● 抜粋本文:
_ _ _

すなわち、CNT分散体は、共重合体(A)と有機水酸化物(B)と溶媒とCNTとを少なくとも含有し、又は、塩基、酸等の二次電池電極に配合され得る任意の成分を更に含有してもよい。
【0101】
CNT分散体に含まれる共重合体(A)の含有量は、CNTの質量を基準として(CNTの質量を100質量%として)、0.1~200質量%が好ましく、1~100質量%がより好ましく、2~50質量%が更に好ましい。
【0102】
CNT分散体に含まれるCNTの含有量は、バインダー樹脂を含有するCNT分散組成物や合材スラリーを調整する際の配合の自由度の観点から、CNT分散体の質量を基準として(CNT分散体の質量を100質量%として)、0.05質量%以上が好ましく、0.1質量%以上がより好ましい。CNTの含有量は、良好な分散性とロバスト性との両立の観点から、CNT分散体の質量を基準として(CNT分散体の質量を100質量%として)、10質量%以下が好ましく、8質量%以下がより好ましく、6質量%以下がさらに好ましい。
【0103】
CNT分散体の製造方法は特に限定されないが好ましい製造方法の態様として、共重合体(A)と、有機水酸化物(B)と、NMPと、CNTとを混合し、CNTをNMP中に分散させる方法が挙げられる。さらに、任意に分散剤または溶媒、その他の成分を混合してもよい。容器に共重合体(A)と、有機水酸化物(B)と、NMPと、CNTとを加える順序は、特に限定されない。CNTを分散する過程のいずれかの時点で、CNTと共に共重合体(A)および有機水酸化物(B)が存在していることが好ましい。特に、共重合体(A)、有機水酸化物(B)、およびNMPを混合してから、CNTを加えて分散させる方法が好ましい。さらに、CNTを湿式又は乾式の分散方法により分散させてから、共重合体(A)と、有機水酸化物(B)と、NMPとを混合し、さらに分散させてもよい。

_ _ _

● 利用可能なデータ:
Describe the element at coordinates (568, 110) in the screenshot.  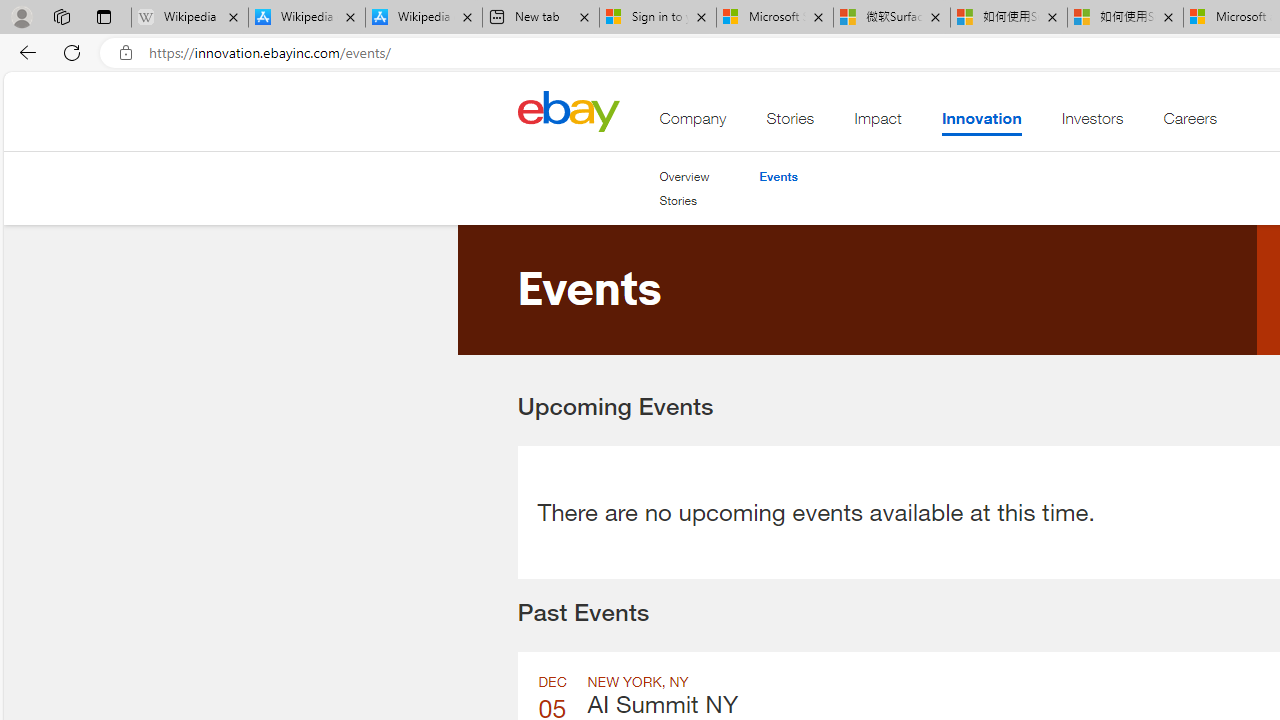
I see `Class: desktop` at that location.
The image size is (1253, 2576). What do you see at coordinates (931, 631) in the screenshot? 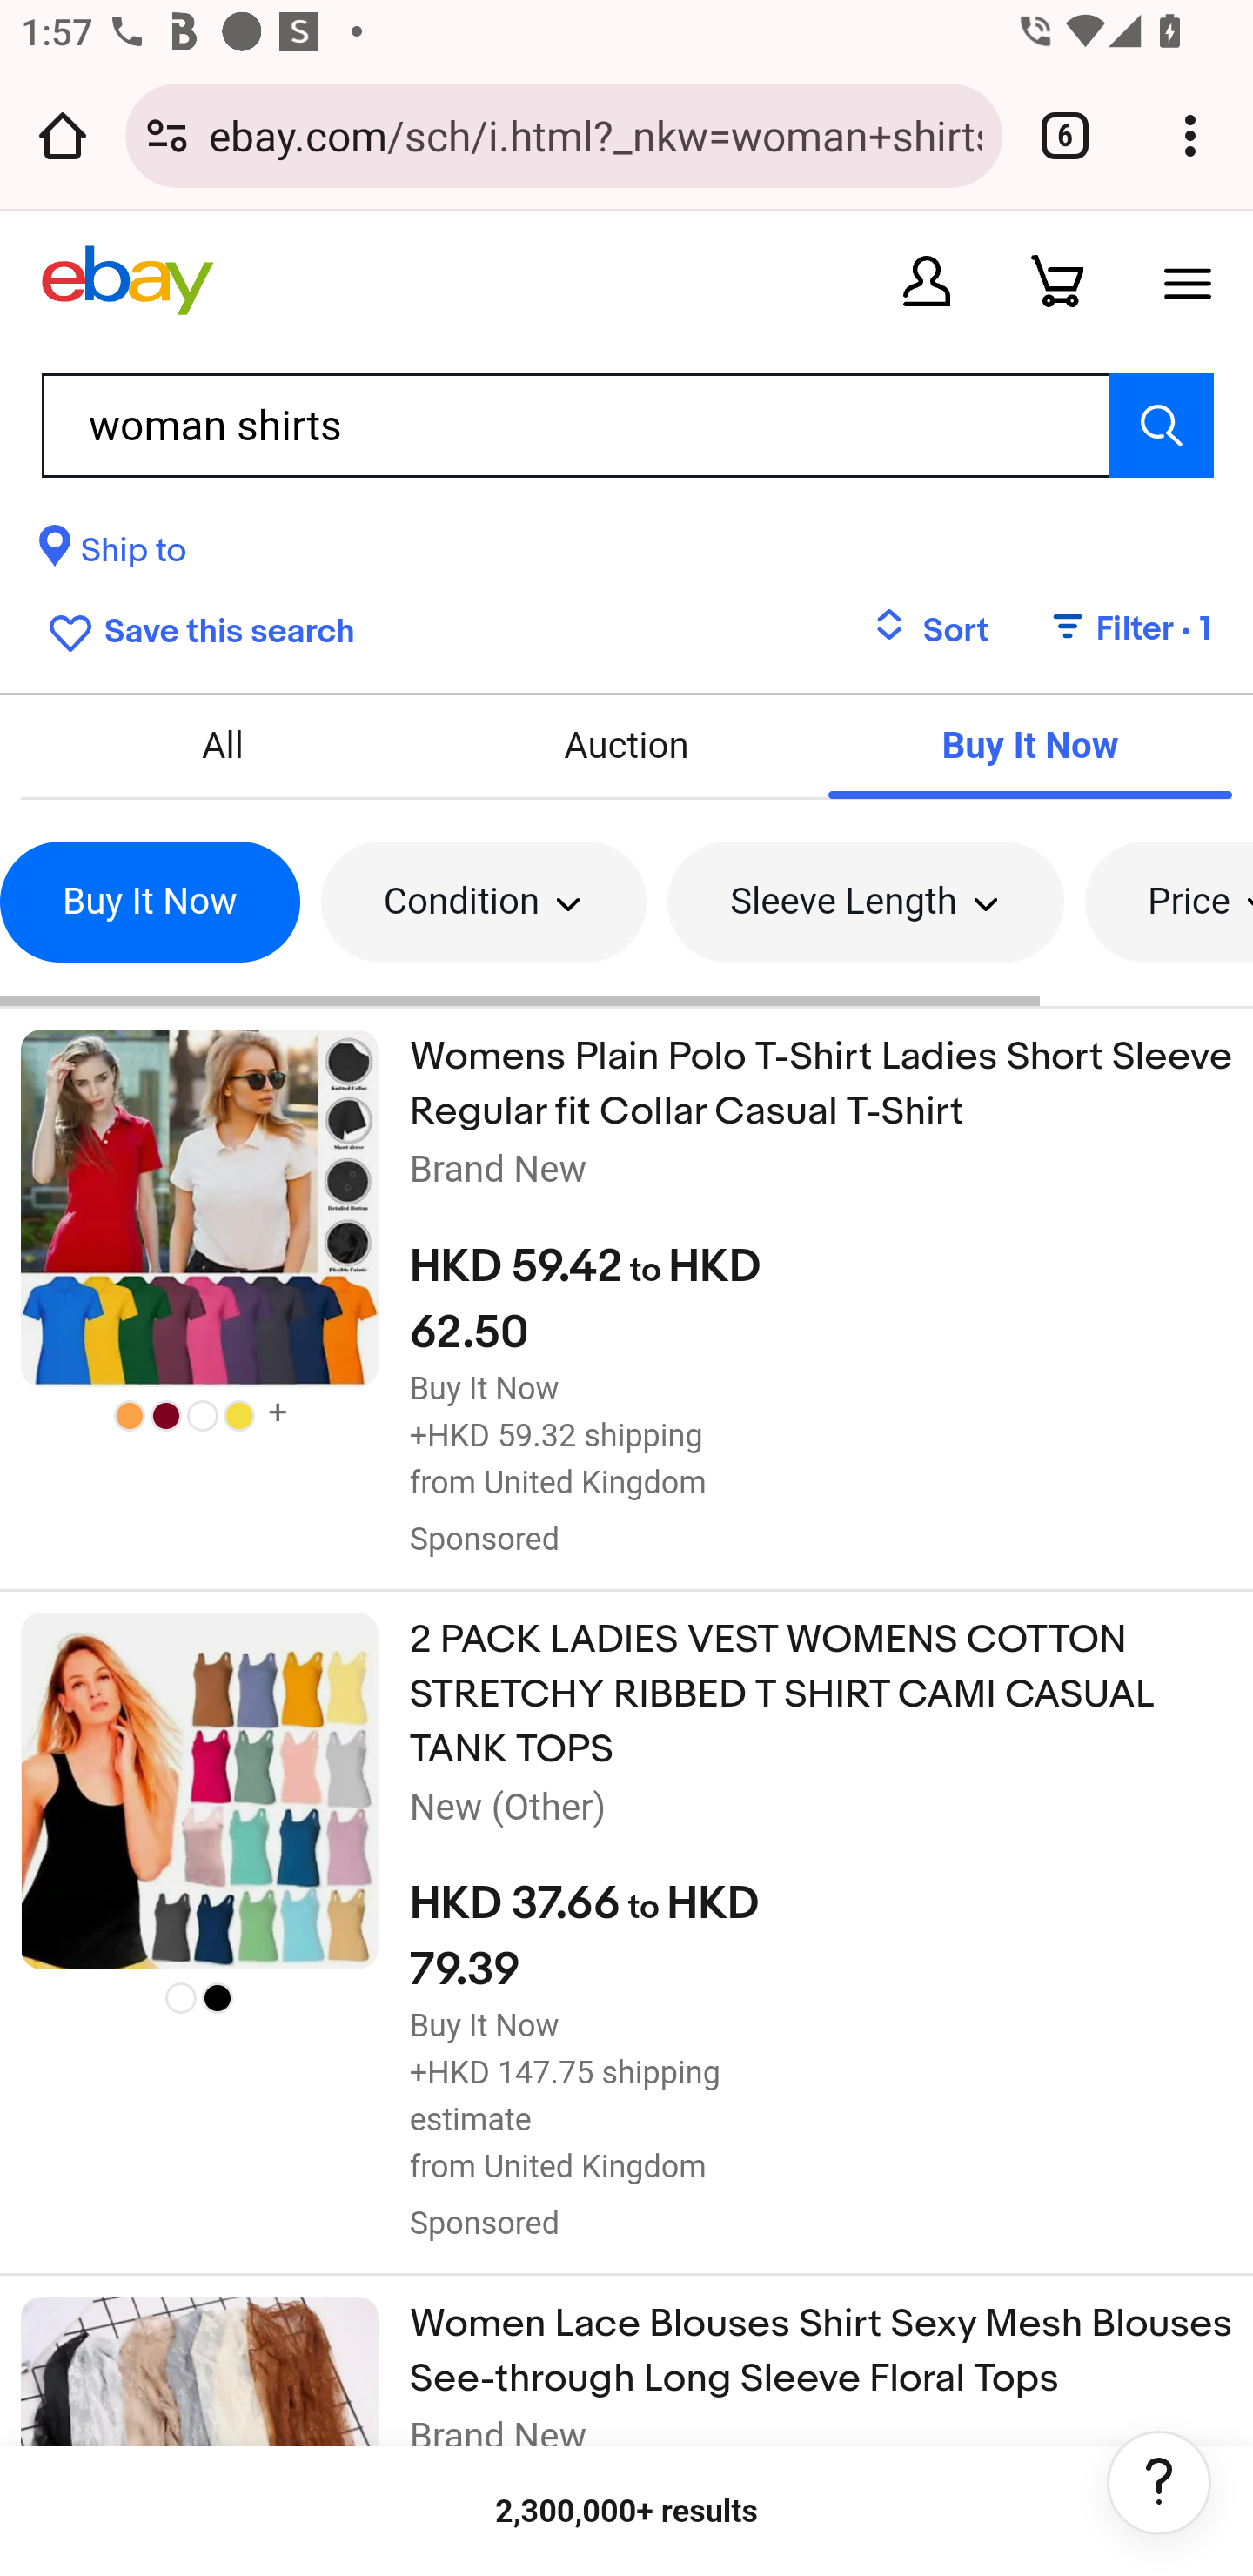
I see `Sort` at bounding box center [931, 631].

_ _ _

● 課題 1: 抜粋本文から、「すなわち、CNT分散体は、共」から「質量%以下がさらに好ましい。」までの部分をそのまま抜き出してください。
● 課題 2: 抜粋本文の冒頭の文で、CNT分散体が少なくとも含有するとされている成分をすべて挙げてください。
資料は抜粋本文とは別個のものです。

● 正しい出力 1:
すなわち、CNT分散体は、共重合体(A)と有機水酸化物(B)と溶媒とCNTとを少なくとも含有し、又は、塩基、酸等の二次電池電極に配合され得る任意の成分を更に含有してもよい。
【0101】
CNT分散体に含まれる共重合体(A)の含有量は、CNTの質量を基準として(CNTの質量を100質量%として)、0.1~200質量%が好ましく、1~100質量%がより好ましく、2~50質量%が更に好ましい。
【0102】
CNT分散体に含まれるCNTの含有量は、バインダー樹脂を含有するCNT分散組成物や合材スラリーを調整する際の配合の自由度の観点から、CNT分散体の質量を基準として(CNT分散体の質量を100質量%として)、0.05質量%以上が好ましく、0.1質量%以上がより好ましい。CNTの含有量は、良好な分散性とロバスト性との両立の観点から、CNT分散体の質量を基準として(CNT分散体の質量を100質量%として)、10質量%以下が好ましく、8質量%以下がより好ましく、6質量%以下がさらに好ましい。

● 正しい出力 2:
共重合体(A)
有機水酸化物(B)
溶媒
CNT